### Request
Copy out the stretch from the line containing "Viewport: 706px width, 1568px" through the end of the rows, switching "screenshot" to "capture" and leaving everything else unchanged. Omit the pictures from your answer.

### Exercise material
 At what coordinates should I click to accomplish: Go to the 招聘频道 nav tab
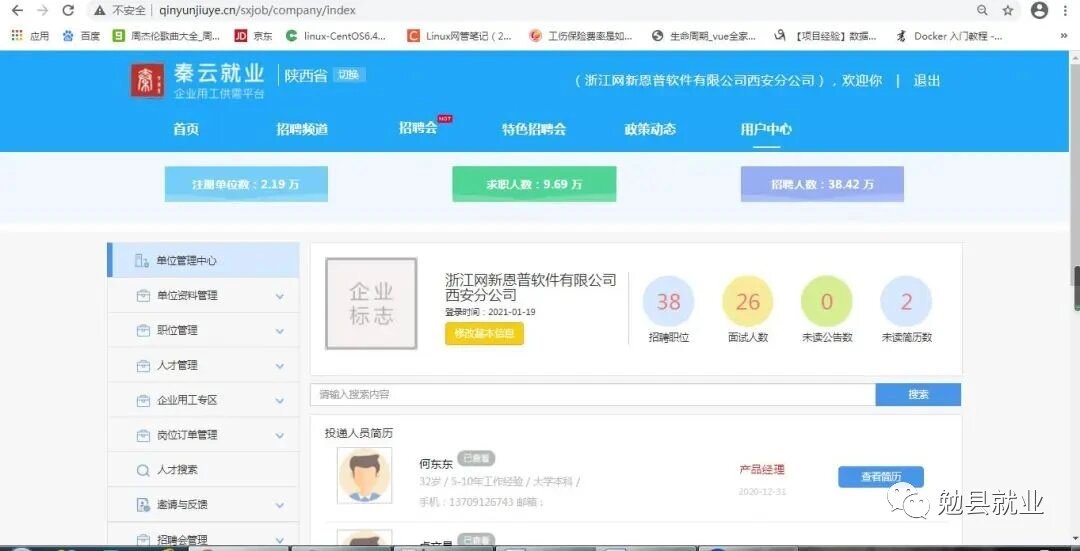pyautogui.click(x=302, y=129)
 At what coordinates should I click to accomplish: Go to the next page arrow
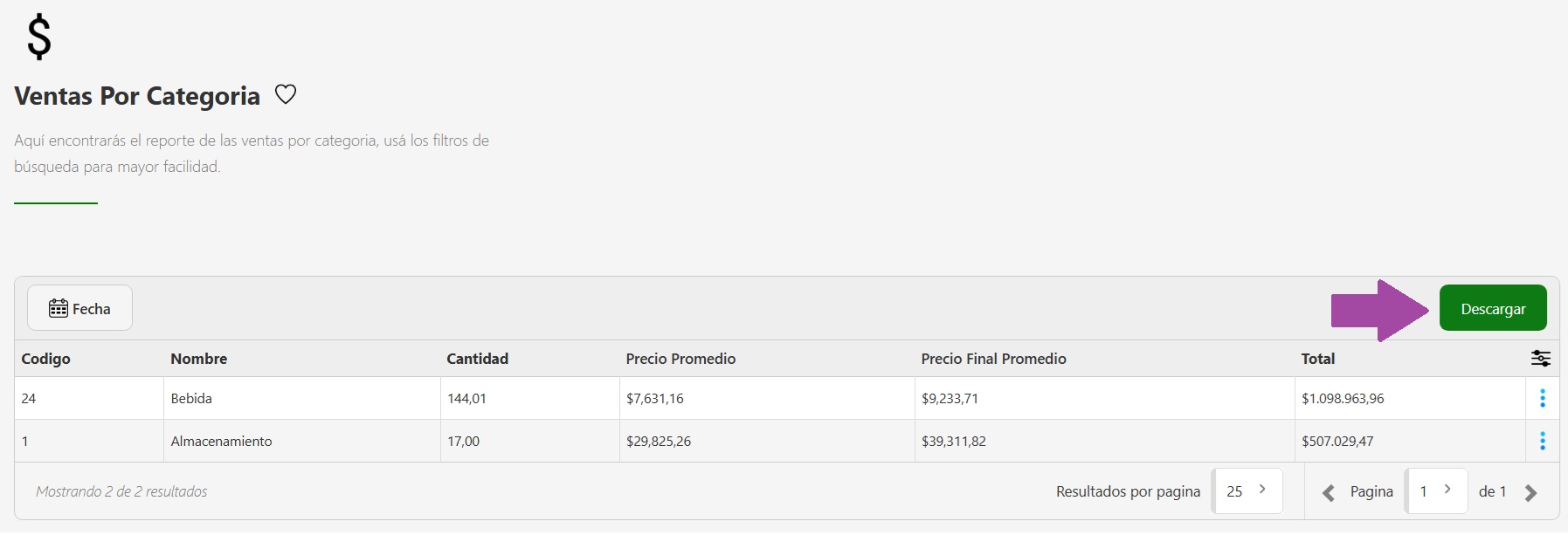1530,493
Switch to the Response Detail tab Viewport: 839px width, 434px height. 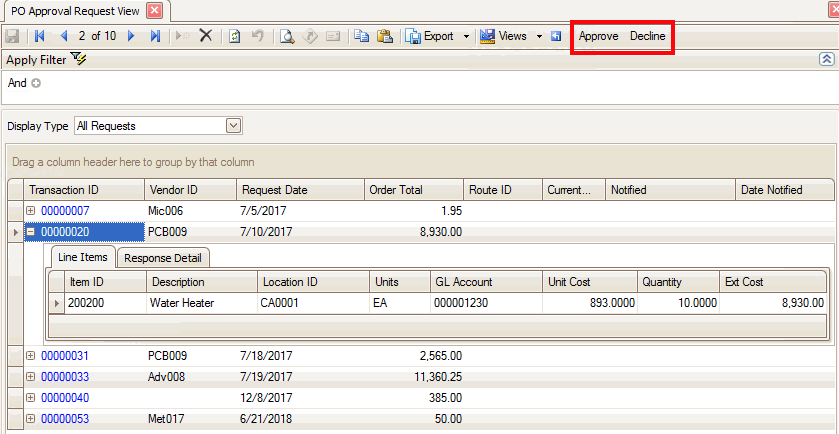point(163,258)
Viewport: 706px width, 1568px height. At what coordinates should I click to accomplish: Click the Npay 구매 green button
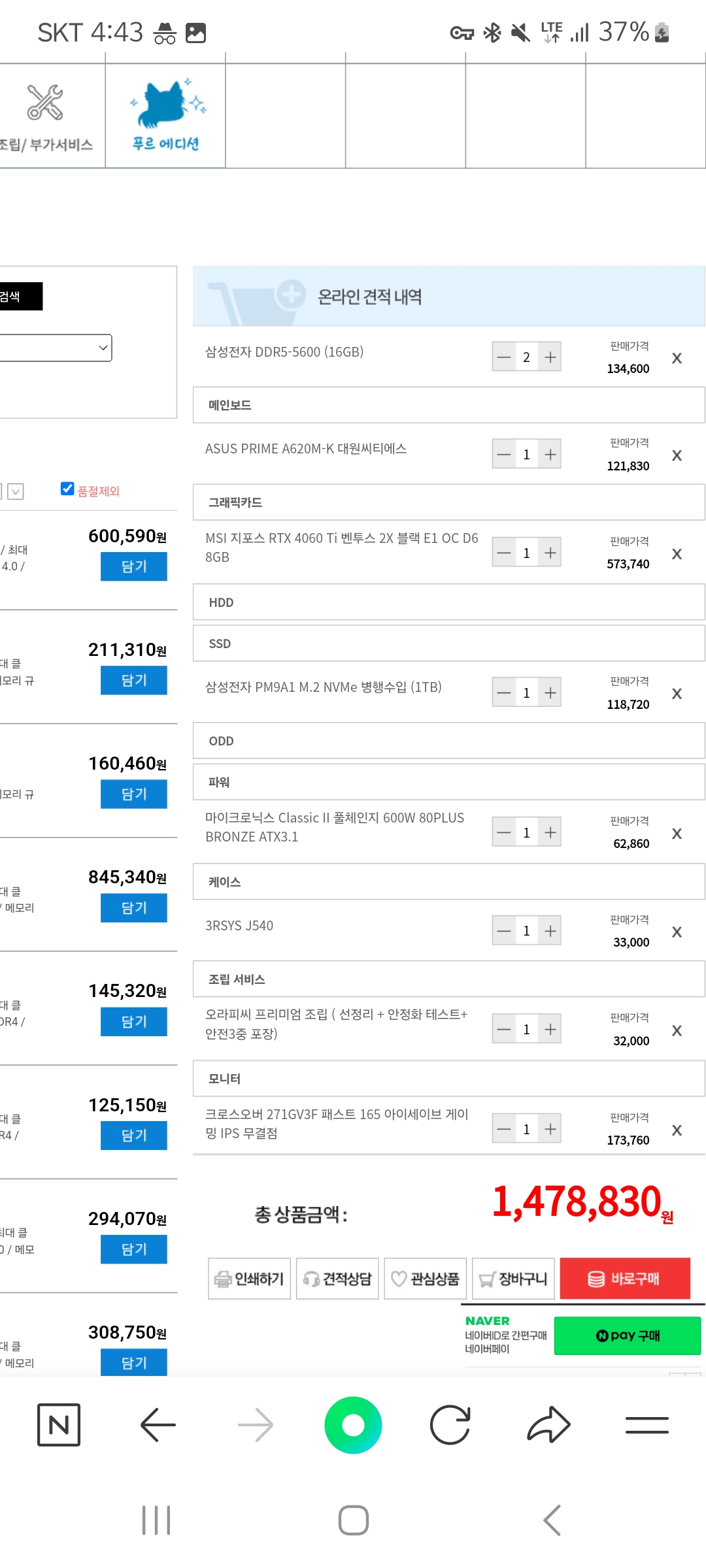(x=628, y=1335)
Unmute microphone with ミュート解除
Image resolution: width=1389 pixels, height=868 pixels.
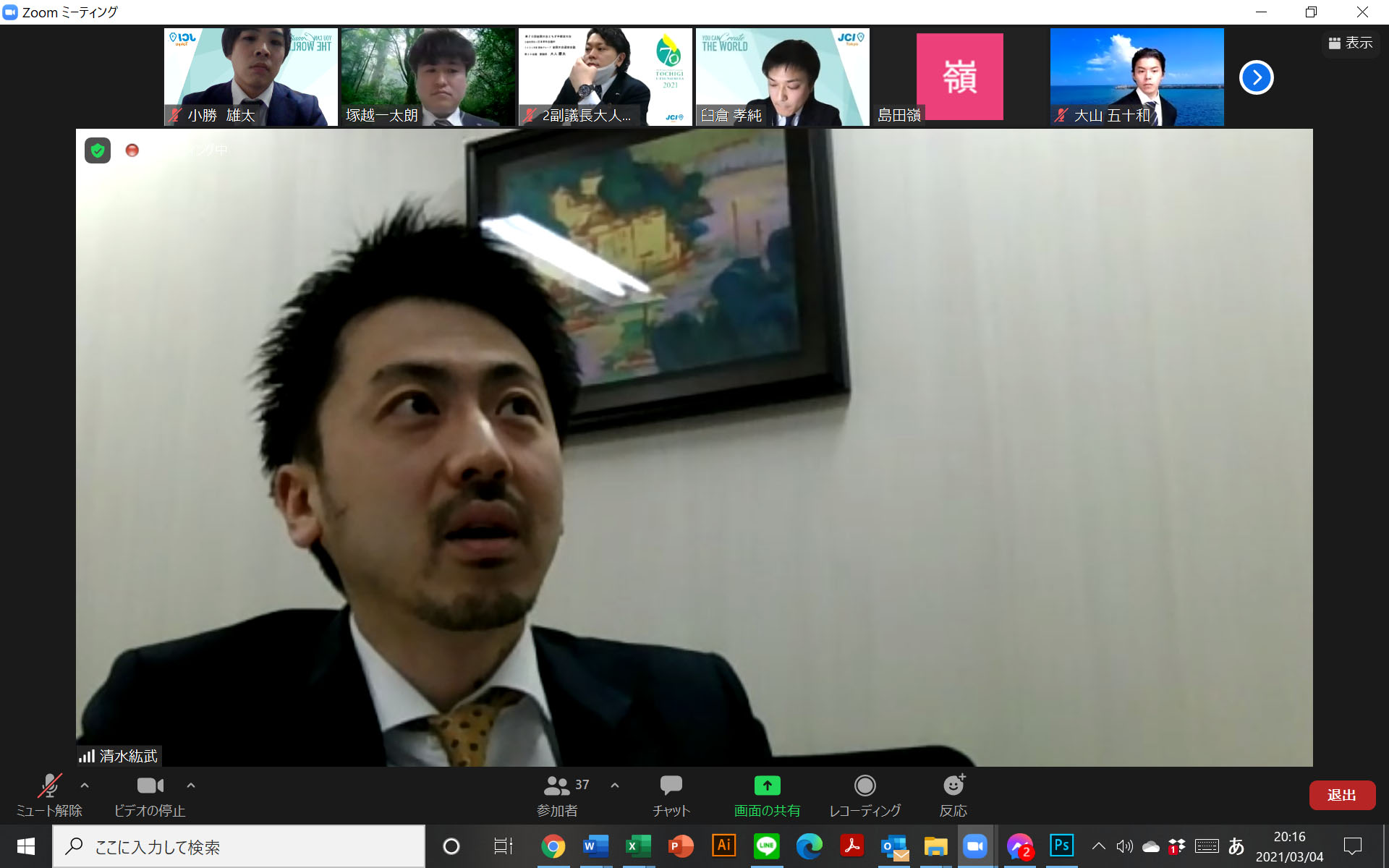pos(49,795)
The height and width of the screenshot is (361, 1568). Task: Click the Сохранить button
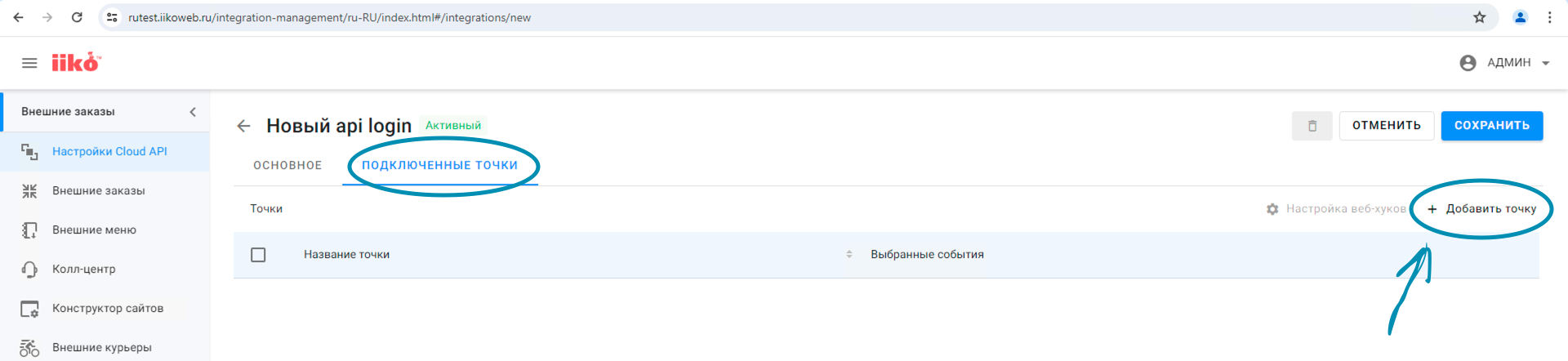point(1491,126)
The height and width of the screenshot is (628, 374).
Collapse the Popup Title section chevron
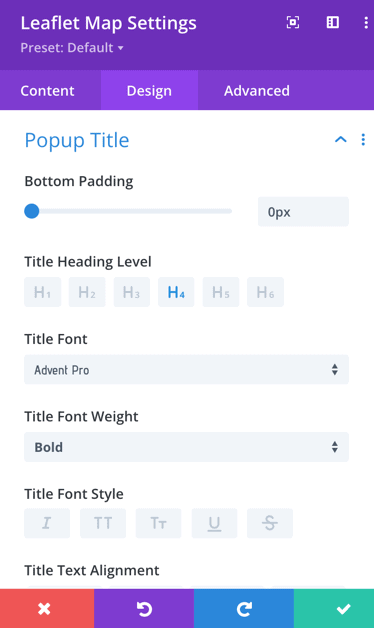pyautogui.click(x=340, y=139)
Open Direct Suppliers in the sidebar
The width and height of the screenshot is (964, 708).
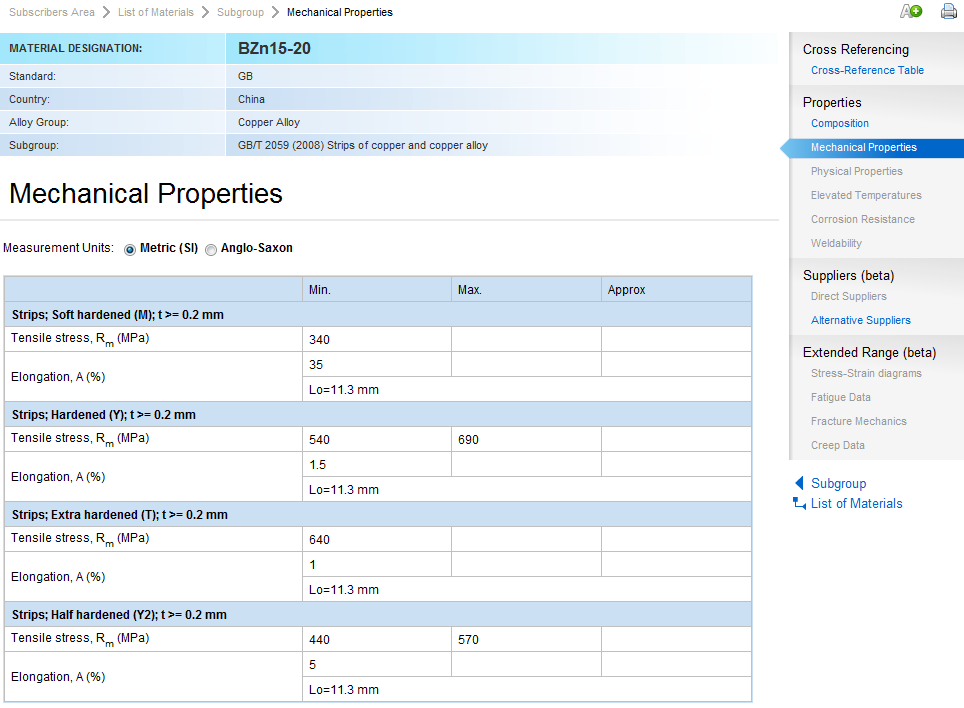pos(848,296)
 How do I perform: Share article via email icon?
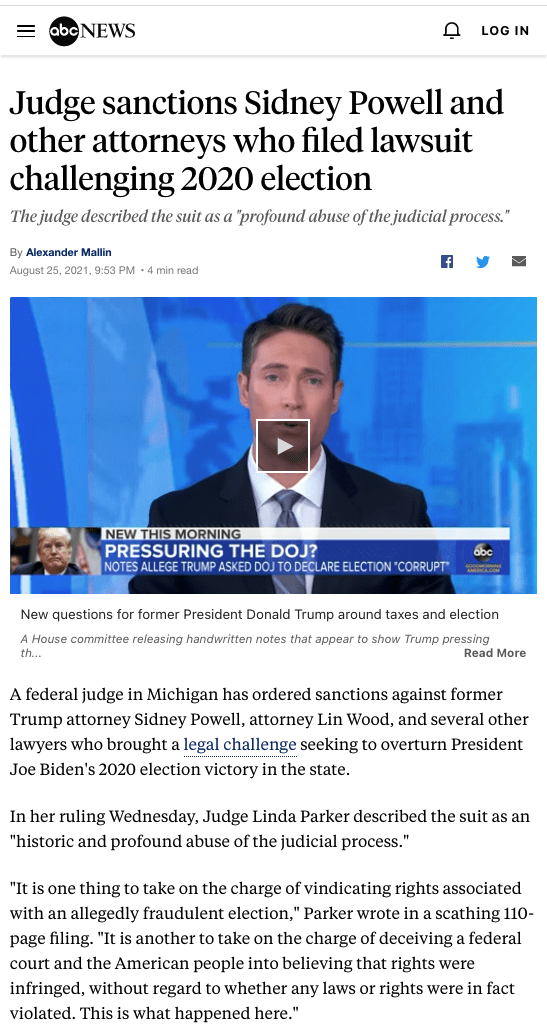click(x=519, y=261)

### Result of the exercise
Viewport: 706px width, 1568px height. At what coordinates should I click to accomplish: Click the Npay 구매 green button
(x=628, y=1335)
Unmute microphone with ミュート解除
Image resolution: width=1389 pixels, height=868 pixels.
pos(49,795)
The height and width of the capture is (361, 1568). Task: Click the Сохранить button
point(1491,126)
The height and width of the capture is (628, 374).
Collapse the Popup Title section chevron
pyautogui.click(x=340, y=139)
Open Direct Suppliers in the sidebar
The width and height of the capture is (964, 708).
pos(848,296)
 How do I perform: Share article via email icon?
click(x=519, y=261)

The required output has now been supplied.